[AIM OF THE TASK]:
Could you reproduce all of the records exactly?

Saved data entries
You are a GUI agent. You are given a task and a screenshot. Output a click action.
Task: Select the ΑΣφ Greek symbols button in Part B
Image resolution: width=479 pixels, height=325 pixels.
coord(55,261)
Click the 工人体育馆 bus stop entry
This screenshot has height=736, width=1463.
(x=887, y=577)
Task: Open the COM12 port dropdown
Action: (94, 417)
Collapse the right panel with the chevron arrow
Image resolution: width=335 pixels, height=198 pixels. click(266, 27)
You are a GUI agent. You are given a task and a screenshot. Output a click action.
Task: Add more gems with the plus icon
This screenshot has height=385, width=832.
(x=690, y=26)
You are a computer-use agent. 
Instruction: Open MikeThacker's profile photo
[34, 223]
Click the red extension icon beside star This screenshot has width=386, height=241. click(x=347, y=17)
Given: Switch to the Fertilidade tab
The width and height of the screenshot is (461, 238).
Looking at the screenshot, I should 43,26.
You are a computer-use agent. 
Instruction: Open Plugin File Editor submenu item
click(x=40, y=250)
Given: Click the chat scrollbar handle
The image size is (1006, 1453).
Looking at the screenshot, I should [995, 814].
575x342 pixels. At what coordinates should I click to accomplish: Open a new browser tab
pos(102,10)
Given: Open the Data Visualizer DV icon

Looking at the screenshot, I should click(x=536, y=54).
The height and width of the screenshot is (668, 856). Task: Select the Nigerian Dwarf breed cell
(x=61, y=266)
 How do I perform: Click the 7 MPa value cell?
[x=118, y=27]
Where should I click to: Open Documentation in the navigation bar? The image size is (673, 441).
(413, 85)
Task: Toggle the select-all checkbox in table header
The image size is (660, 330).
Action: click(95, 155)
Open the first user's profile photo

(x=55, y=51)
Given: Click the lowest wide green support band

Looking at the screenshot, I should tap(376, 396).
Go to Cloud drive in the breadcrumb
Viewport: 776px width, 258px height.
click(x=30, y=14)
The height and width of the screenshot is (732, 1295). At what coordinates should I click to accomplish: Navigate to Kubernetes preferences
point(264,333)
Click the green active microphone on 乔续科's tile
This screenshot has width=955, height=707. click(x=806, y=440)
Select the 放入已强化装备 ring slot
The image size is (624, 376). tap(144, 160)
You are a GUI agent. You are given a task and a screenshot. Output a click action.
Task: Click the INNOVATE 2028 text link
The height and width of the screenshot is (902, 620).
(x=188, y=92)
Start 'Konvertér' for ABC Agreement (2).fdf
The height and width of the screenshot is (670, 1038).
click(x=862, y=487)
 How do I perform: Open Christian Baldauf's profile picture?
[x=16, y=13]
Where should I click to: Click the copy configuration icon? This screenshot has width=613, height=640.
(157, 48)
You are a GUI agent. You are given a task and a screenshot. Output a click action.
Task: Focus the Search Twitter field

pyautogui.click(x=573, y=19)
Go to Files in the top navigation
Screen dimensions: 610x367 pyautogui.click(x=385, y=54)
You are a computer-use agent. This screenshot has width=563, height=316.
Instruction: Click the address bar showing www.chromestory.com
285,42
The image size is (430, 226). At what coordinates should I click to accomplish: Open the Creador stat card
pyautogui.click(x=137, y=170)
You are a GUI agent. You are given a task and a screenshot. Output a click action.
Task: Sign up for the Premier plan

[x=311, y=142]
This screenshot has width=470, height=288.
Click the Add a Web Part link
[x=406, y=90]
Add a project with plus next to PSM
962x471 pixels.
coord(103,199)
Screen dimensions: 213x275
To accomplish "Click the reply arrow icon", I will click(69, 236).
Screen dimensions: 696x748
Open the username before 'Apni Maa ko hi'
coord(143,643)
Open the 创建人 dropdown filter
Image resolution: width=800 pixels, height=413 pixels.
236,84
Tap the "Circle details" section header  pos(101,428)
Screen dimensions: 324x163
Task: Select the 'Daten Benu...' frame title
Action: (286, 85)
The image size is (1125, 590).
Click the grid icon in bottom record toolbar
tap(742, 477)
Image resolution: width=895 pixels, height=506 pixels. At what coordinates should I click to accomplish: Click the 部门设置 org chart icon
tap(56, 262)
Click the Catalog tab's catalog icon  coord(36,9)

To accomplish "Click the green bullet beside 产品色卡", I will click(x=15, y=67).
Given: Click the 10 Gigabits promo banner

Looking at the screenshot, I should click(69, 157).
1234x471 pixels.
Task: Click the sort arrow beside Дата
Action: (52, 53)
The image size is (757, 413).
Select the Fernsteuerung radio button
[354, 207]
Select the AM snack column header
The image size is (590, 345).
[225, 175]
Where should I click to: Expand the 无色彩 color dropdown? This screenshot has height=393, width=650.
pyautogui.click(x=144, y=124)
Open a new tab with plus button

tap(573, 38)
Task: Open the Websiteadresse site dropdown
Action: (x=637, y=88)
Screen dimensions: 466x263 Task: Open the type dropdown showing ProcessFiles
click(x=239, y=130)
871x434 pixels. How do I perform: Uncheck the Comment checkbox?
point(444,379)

[SOLUTION]:
You are a GUI agent. You are given a task and a screenshot. Output a click action.
Task: Select the ΑΣφ Greek symbols button in Part B
Image resolution: width=479 pixels, height=325 pixels.
coord(55,261)
Click the 工人体育馆 bus stop entry
This screenshot has height=736, width=1463.
(x=887, y=577)
Task: Open the COM12 port dropdown
Action: (94, 417)
Collapse the right panel with the chevron arrow
Image resolution: width=335 pixels, height=198 pixels. click(266, 27)
You are a GUI agent. You are given a task and a screenshot. Output a click action.
Task: Add more gems with the plus icon
This screenshot has height=385, width=832.
(x=690, y=26)
You are a computer-use agent. 
Instruction: Open MikeThacker's profile photo
[34, 223]
Click the red extension icon beside star This screenshot has width=386, height=241. click(x=347, y=17)
Given: Switch to the Fertilidade tab
The width and height of the screenshot is (461, 238).
Looking at the screenshot, I should 43,26.
You are a computer-use agent. 
Instruction: Open Plugin File Editor submenu item
click(x=40, y=250)
Given: Click the chat scrollbar handle
The image size is (1006, 1453).
Looking at the screenshot, I should [995, 814].
575x342 pixels. At what coordinates should I click to accomplish: Open a new browser tab
pos(102,10)
Given: Open the Data Visualizer DV icon

Looking at the screenshot, I should click(x=536, y=54).
The height and width of the screenshot is (668, 856). Task: Select the Nigerian Dwarf breed cell
(x=61, y=266)
 How do I perform: Click the 7 MPa value cell?
[x=118, y=27]
Where should I click to: Open Documentation in the navigation bar? The image size is (673, 441).
(413, 85)
Task: Toggle the select-all checkbox in table header
The image size is (660, 330).
Action: click(95, 155)
Open the first user's profile photo

(x=55, y=51)
Given: Click the lowest wide green support band

Looking at the screenshot, I should tap(376, 396).
Go to Cloud drive in the breadcrumb
Viewport: 776px width, 258px height.
click(x=30, y=14)
The height and width of the screenshot is (732, 1295). At what coordinates should I click to accomplish: Navigate to Kubernetes preferences
point(264,333)
Click the green active microphone on 乔续科's tile
This screenshot has width=955, height=707. click(x=806, y=440)
Select the 放入已强化装备 ring slot
The image size is (624, 376). tap(144, 160)
You are a GUI agent. You are given a task and a screenshot. Output a click action.
Task: Click the INNOVATE 2028 text link
The height and width of the screenshot is (902, 620).
(x=188, y=92)
Start 'Konvertér' for ABC Agreement (2).fdf
The height and width of the screenshot is (670, 1038).
click(x=862, y=487)
 How do I perform: Open Christian Baldauf's profile picture?
[x=16, y=13]
Where should I click to: Click the copy configuration icon? This screenshot has width=613, height=640.
(157, 48)
You are a GUI agent. You are given a task and a screenshot. Output a click action.
Task: Focus the Search Twitter field

pyautogui.click(x=573, y=19)
Go to Files in the top navigation
Screen dimensions: 610x367 pyautogui.click(x=385, y=54)
You are a computer-use agent. This screenshot has width=563, height=316.
Instruction: Click the address bar showing www.chromestory.com
285,42
The image size is (430, 226). At what coordinates should I click to accomplish: Open the Creador stat card
pyautogui.click(x=137, y=170)
You are a GUI agent. You are given a task and a screenshot. Output a click action.
Task: Sign up for the Premier plan

[x=311, y=142]
This screenshot has width=470, height=288.
Click the Add a Web Part link
[x=406, y=90]
Add a project with plus next to PSM
962x471 pixels.
coord(103,199)
Screen dimensions: 213x275
To accomplish "Click the reply arrow icon", I will click(69, 236).
Screen dimensions: 696x748
Open the username before 'Apni Maa ko hi'
coord(143,643)
Open the 创建人 dropdown filter
Image resolution: width=800 pixels, height=413 pixels.
236,84
Tap the "Circle details" section header  pos(101,428)
Screen dimensions: 324x163
Task: Select the 'Daten Benu...' frame title
Action: (286, 85)
The image size is (1125, 590).
Click the grid icon in bottom record toolbar
tap(742, 477)
Image resolution: width=895 pixels, height=506 pixels. At what coordinates should I click to accomplish: Click the 部门设置 org chart icon
tap(56, 262)
Click the Catalog tab's catalog icon  coord(36,9)

To accomplish "Click the green bullet beside 产品色卡", I will click(x=15, y=67).
Given: Click the 10 Gigabits promo banner

Looking at the screenshot, I should click(69, 157).
1234x471 pixels.
Task: Click the sort arrow beside Дата
Action: (52, 53)
The image size is (757, 413).
Select the Fernsteuerung radio button
[354, 207]
Select the AM snack column header
The image size is (590, 345).
[225, 175]
Where should I click to: Expand the 无色彩 color dropdown? This screenshot has height=393, width=650.
pyautogui.click(x=144, y=124)
Open a new tab with plus button

tap(573, 38)
Task: Open the Websiteadresse site dropdown
Action: (x=637, y=88)
Screen dimensions: 466x263 Task: Open the type dropdown showing ProcessFiles
click(x=239, y=130)
871x434 pixels. How do I perform: Uncheck the Comment checkbox?
point(444,379)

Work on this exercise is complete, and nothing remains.